Set problem = Copy the records word for word, beginning with the line that contains "At what (x,y)" and continuing through the end of the records. Omit the pictures from your copy.

Pointing records for screenshots and pages
########
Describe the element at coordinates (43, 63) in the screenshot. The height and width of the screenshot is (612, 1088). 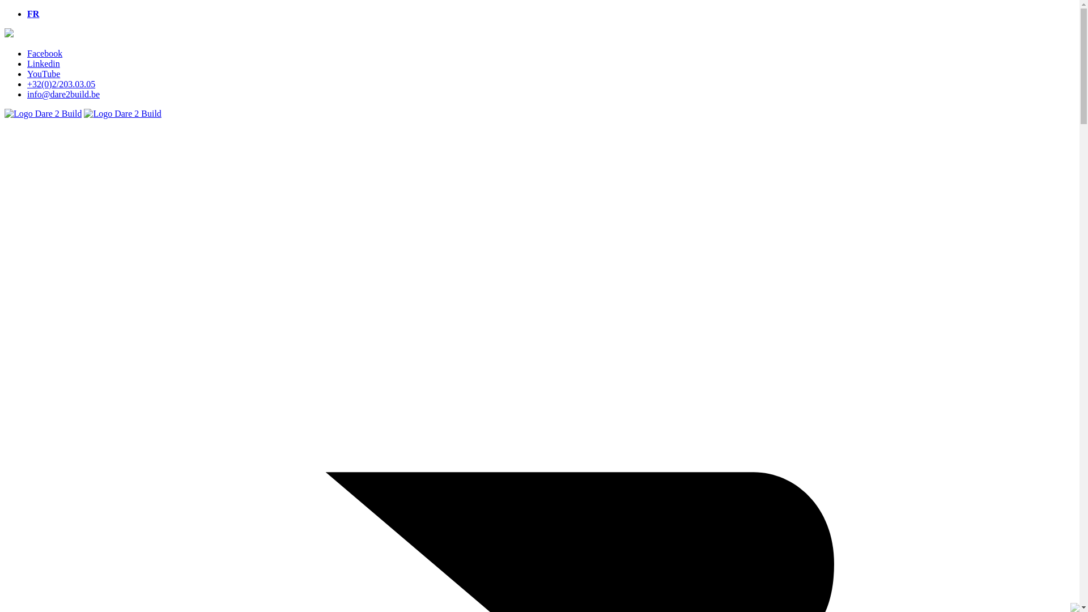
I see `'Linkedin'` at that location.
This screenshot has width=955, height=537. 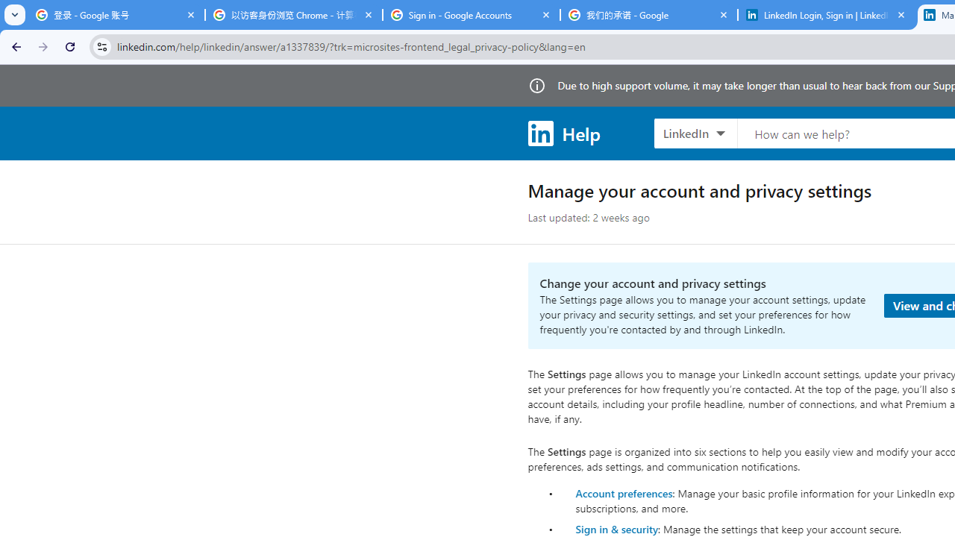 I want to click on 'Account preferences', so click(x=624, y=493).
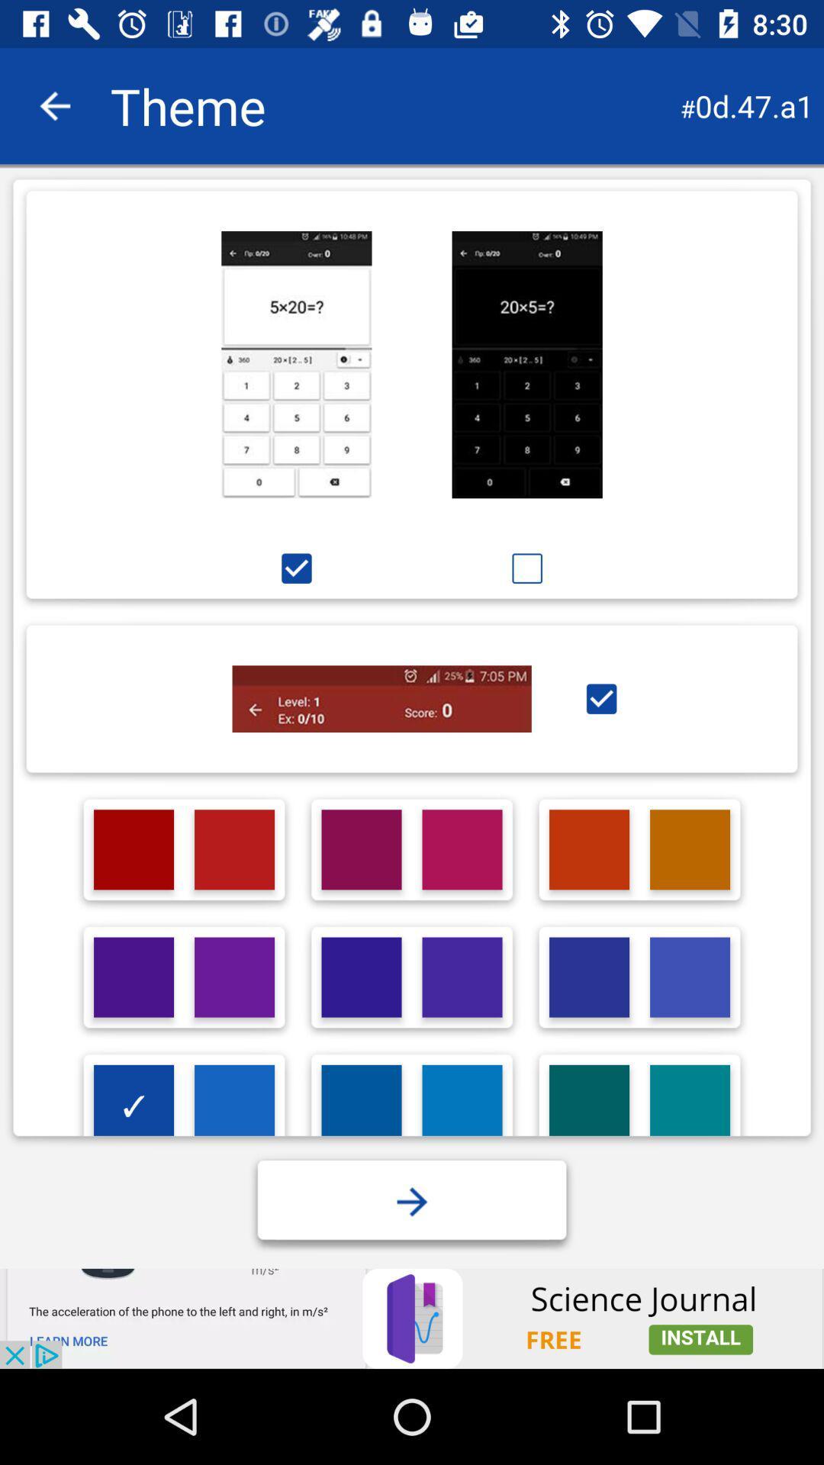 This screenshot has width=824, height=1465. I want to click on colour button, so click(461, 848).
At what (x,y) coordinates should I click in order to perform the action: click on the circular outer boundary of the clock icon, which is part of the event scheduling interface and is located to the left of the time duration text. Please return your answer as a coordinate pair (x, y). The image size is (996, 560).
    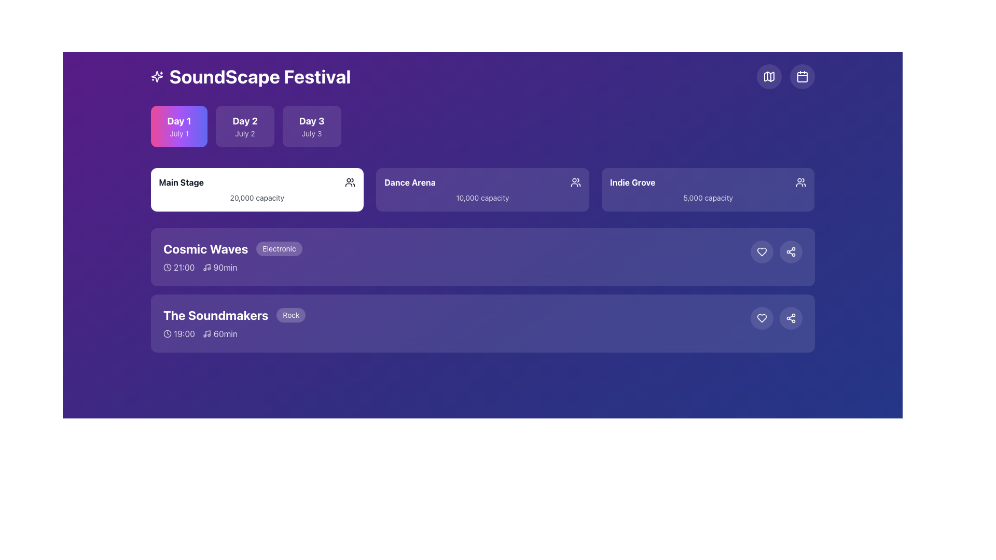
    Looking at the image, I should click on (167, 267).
########
Problem solution =
At what (x,y) coordinates should I click in order to perform the action: click on the circular outer boundary of the clock icon, which is part of the event scheduling interface and is located to the left of the time duration text. Please return your answer as a coordinate pair (x, y). The image size is (996, 560).
    Looking at the image, I should click on (167, 267).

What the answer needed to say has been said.